Maskenpflicht im Unterricht: Die Grundschüler in Wiblingwerde nehmen es gelassen. © Gruundschule

Maske im Unterricht, Bibbern beim Lüften: All das kann die Kinder und Jugendlichen nicht mehr schocken. Die Schüler in Altena und Nachrodt nehmen die Corona-Schutzmaßnahmen gelassen - und haben gute Tipps gegen das Frieren im Klassenzimmer.

Altena/Nachrodt – ‘Rein in die Kartoffeln, ‘raus aus den Kartoffeln – oder besser: Masken auf, Masken ab. Seit Donnerstag gilt wieder Maskenpflicht im Unterricht. Genauer: überall in den Schulen und auch am Sitzplatz. „Die Kinder sind sehr flexibel. Das ist für sie okay. Es bleibt ihnen ja auch gar nichts anderes übrig“, sagt Nadja Mittelbach. Die Lehrerin der Klasse 3 c der Grundschule Wiblingwerde ist ebenso gelassen wie ihre Schützlinge, sie musste sie nicht einmal erinnern. „Alle wussten es.“

Mit der Rückkehr zur Maskenpflicht soll der Präsenz-Unterricht an den Schulen gesichert werden. Und genau das liegt den Lehrern sehr am Herzen. „Ich hoffe, dass die Schulen geöffnet bleiben. Denn viele haben unterschätzt, welches Leid die Schließungen mit sich bringen“, sagt Nadja Mittelbach. Und sie gönnt jedem Kind auch Maskenpausen. „Wenn sie sagen, dass sie nicht mehr können, eine kleine Maskenpause brauchen, dann stellen sie sich ans offene Fenster.“

Wolldecken, Schals und Tee

Womit der nächste Kummer angesprochen ist: In den Schulen lernt man nicht nur gemeinsam, man schnattert auch zusammen. Es ist kalt. Eiskalt. „Das ist echt nicht witzig“, findet Nadja Mittelbach. In der Grundschule gibt es 20 Minuten Unterricht, dann werden fünf Minuten alle Fenster aufgerissen und durchgelüftet.

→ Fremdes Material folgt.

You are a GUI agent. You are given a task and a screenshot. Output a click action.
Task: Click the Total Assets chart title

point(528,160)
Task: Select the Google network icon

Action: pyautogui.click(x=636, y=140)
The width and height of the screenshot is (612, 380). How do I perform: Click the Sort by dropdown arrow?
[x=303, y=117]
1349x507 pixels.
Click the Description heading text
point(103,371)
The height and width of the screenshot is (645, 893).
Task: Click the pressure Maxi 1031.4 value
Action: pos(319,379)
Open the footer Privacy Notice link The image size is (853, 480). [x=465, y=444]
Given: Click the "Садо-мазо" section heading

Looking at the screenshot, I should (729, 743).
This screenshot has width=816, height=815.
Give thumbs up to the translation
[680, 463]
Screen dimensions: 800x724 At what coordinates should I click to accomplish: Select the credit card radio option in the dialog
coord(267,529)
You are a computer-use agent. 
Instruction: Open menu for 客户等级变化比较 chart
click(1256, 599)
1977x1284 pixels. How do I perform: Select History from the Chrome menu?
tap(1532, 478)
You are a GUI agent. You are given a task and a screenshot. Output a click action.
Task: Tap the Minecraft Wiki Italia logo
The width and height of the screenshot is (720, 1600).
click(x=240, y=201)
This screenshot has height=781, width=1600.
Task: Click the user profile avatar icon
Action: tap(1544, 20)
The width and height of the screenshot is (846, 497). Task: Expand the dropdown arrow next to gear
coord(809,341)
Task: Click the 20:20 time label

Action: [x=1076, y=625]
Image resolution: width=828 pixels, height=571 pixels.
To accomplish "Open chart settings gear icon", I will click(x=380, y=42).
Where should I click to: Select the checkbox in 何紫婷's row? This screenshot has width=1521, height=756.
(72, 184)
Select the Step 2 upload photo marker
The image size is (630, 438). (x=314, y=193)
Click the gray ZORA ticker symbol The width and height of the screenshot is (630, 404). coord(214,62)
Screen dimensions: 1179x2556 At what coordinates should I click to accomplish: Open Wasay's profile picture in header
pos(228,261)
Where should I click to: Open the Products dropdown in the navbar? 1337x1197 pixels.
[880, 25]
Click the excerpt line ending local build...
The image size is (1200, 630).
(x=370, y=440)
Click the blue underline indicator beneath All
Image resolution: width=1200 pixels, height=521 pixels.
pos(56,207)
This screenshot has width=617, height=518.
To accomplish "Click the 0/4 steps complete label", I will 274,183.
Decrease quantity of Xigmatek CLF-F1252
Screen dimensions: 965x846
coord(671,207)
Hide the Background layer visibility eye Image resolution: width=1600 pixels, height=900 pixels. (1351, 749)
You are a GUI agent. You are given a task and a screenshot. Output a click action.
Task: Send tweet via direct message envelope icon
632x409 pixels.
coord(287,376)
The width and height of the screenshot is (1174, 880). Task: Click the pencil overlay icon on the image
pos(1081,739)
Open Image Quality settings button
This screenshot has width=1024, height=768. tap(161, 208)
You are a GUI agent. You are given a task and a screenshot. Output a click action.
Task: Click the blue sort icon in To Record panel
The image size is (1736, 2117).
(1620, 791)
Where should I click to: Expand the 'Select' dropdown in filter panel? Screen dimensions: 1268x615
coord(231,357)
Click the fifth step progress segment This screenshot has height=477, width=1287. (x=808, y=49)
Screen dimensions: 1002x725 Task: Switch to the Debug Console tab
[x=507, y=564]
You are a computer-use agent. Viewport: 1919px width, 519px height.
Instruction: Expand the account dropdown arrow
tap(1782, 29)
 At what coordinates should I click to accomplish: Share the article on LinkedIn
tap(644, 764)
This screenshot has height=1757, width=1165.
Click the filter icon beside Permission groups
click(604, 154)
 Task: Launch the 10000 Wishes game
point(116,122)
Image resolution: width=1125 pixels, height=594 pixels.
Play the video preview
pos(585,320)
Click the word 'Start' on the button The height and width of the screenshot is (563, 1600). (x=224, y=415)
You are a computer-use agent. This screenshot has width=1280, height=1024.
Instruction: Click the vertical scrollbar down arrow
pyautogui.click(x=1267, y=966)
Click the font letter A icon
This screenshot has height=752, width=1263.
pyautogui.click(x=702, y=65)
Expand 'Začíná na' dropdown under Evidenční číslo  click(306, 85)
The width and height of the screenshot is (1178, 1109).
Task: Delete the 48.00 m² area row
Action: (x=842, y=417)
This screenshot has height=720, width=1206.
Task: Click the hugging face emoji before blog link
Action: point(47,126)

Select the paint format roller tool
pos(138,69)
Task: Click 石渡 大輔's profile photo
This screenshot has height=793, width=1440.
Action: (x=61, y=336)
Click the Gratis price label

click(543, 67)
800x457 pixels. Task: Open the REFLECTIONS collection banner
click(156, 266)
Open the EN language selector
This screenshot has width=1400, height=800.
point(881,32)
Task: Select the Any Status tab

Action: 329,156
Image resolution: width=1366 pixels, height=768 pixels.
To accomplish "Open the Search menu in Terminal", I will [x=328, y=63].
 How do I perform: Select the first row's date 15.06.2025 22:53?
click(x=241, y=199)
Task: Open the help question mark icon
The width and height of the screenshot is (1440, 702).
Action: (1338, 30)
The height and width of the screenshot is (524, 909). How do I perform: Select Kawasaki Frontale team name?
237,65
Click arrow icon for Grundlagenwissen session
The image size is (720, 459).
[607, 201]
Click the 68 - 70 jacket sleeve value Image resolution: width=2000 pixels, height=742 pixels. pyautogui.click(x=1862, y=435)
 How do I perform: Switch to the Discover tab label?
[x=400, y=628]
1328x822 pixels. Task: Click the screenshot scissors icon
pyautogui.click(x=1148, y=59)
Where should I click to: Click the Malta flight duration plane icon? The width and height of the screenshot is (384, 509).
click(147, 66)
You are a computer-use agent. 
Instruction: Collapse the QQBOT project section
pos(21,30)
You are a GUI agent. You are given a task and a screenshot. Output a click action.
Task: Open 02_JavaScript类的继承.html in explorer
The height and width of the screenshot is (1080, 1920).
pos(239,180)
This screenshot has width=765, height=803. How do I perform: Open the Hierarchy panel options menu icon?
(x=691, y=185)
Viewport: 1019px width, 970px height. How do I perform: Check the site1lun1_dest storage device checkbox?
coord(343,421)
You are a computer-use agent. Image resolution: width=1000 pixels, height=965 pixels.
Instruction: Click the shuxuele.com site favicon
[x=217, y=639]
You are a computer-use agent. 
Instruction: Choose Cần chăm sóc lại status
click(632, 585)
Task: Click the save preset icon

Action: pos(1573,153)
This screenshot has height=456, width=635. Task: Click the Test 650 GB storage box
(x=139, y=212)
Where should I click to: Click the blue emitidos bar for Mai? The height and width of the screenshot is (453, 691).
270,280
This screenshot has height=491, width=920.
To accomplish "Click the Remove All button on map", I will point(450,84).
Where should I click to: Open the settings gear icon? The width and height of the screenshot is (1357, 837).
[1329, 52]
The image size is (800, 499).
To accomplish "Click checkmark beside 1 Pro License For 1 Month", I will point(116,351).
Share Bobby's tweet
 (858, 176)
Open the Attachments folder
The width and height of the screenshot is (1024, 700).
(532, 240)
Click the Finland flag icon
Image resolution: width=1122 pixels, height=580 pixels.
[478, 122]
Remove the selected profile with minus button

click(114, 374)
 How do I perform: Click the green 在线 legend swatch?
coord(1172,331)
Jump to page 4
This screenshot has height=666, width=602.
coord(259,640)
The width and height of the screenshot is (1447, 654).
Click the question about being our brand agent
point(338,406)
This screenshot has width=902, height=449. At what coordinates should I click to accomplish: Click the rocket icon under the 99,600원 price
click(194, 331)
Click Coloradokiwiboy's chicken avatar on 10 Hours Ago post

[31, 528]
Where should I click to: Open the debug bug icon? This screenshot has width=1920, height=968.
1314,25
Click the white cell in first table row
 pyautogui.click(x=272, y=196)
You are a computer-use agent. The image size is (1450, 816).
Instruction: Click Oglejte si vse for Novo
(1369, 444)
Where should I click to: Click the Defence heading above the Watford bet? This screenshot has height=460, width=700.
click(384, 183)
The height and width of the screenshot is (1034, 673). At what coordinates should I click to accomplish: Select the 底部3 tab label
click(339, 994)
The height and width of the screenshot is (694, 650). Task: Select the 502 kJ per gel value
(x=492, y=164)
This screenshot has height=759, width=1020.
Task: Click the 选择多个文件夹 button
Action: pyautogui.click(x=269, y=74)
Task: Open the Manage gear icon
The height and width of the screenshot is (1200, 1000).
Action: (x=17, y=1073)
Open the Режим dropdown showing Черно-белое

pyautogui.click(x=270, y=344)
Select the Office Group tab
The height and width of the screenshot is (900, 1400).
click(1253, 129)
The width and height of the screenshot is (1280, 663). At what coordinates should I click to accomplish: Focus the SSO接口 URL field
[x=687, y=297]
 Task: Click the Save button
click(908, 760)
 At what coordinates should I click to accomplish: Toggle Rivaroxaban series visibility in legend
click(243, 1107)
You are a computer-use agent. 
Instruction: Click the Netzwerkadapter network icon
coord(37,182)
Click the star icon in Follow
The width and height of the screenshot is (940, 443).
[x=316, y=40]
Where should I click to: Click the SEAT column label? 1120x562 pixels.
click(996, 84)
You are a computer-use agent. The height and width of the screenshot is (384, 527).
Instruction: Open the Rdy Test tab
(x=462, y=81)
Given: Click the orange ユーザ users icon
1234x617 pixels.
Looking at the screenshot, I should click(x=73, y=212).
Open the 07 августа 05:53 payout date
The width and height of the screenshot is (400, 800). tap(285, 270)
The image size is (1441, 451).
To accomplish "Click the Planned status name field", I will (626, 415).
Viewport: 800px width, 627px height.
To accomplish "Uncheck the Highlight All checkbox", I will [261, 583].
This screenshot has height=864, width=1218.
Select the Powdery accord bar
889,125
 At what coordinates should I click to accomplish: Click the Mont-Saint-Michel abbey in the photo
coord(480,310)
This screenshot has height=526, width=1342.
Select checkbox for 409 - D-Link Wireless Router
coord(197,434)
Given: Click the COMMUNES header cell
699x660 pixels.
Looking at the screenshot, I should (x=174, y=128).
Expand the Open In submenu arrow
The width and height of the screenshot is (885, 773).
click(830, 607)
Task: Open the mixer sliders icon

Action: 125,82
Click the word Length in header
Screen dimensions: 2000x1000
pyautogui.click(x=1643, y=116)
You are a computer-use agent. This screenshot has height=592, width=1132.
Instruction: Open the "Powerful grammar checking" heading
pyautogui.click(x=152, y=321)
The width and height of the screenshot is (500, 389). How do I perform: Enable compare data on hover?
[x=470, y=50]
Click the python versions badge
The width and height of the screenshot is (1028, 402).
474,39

Manche Kinder sind in Wolldecken gehüllt, andere setzen auf Schals und Mützen. Und natürlich auf Winterjacken. Warmer Tee in Thermoskannen, Wärmekissen für die Pausen: Die Kinder sind so gut es geht gerüstet und „haben bis jetzt alles gut gemeistert“. Aber es wird kälter und damit nicht einfacher.

Burggymnasiasten setzten immer auf Masken

„Die Grundschüler finden es sicher schön, wenn es kuschelig ist“, meint Jost Ritzenhoff, stellvertretender Schulleiter am Burggymnasium, schmunzelnd. An seiner Schule sind die jungen Leute augenscheinlich etwas härter im Nehmen. Dicke Decken hat Jost Ritzenhoff noch nicht gesehen. „Die Schüler wollen selbst, dass wir die Fenster aufmachen“, erzählt der stellvertretende Schulchef.

Er ergänzt: „Die Schüler werden auch kaum krank, auch nicht mit einer normalen Grippe.“ Die neue Maskensituation ist am Burggymnasium auch nichts Besonderes. Schon im August, als die Maskenpflicht zum ersten Mal aufgehoben wurde, zog die Schule nicht mit. Und auch beim zweiten Step nach dem 2. November blieben die Schüler standhaft und trugen voller Überzeugung ihre Mund-Nasen-Bedeckungen. Die neue Situation ist also keine neue.

Schulschließung wäre „Katastrophe“

Jost Ritzenhoff hofft, dass das Versprechen von NRWs Ministerin Yvonne Gebauer gilt und Präsenzunterricht oberste Priorität hat. „Eine Schulschließung wäre eine Katastrophe für die Schüler. Kontakte, Beziehungen, soziale Nähe sind sehr wichtig. Die Schüler sind seit den letzten eineinhalb Jahren schon sehr gebeutelt.“

So beurteilt es auch Gudrun Reinecke-Bartelt, die stellvertretende Rektorin der Sekundarschule. An den Standorten in der Nette und am Holensiepen in Nachrodt hatten sich die allermeisten Kinder übrigens auch für das freiwillige Maskentragen entschieden. Sie nutzen auch Timer, um das Lüften nicht zu vergessen. „Das ist alles längst normal“.